## Supplied records

□ □ □

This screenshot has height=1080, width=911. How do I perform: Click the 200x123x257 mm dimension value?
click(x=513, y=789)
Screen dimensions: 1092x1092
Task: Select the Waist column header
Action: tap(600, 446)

□ □ □

## To do
All of the material should be set down exactly as it reads.

## Answer below
This screenshot has height=1080, width=911. How do I perform: Click the 200x123x257 mm dimension value?
click(x=513, y=789)
Screen dimensions: 1092x1092
Task: Select the Waist column header
Action: tap(600, 446)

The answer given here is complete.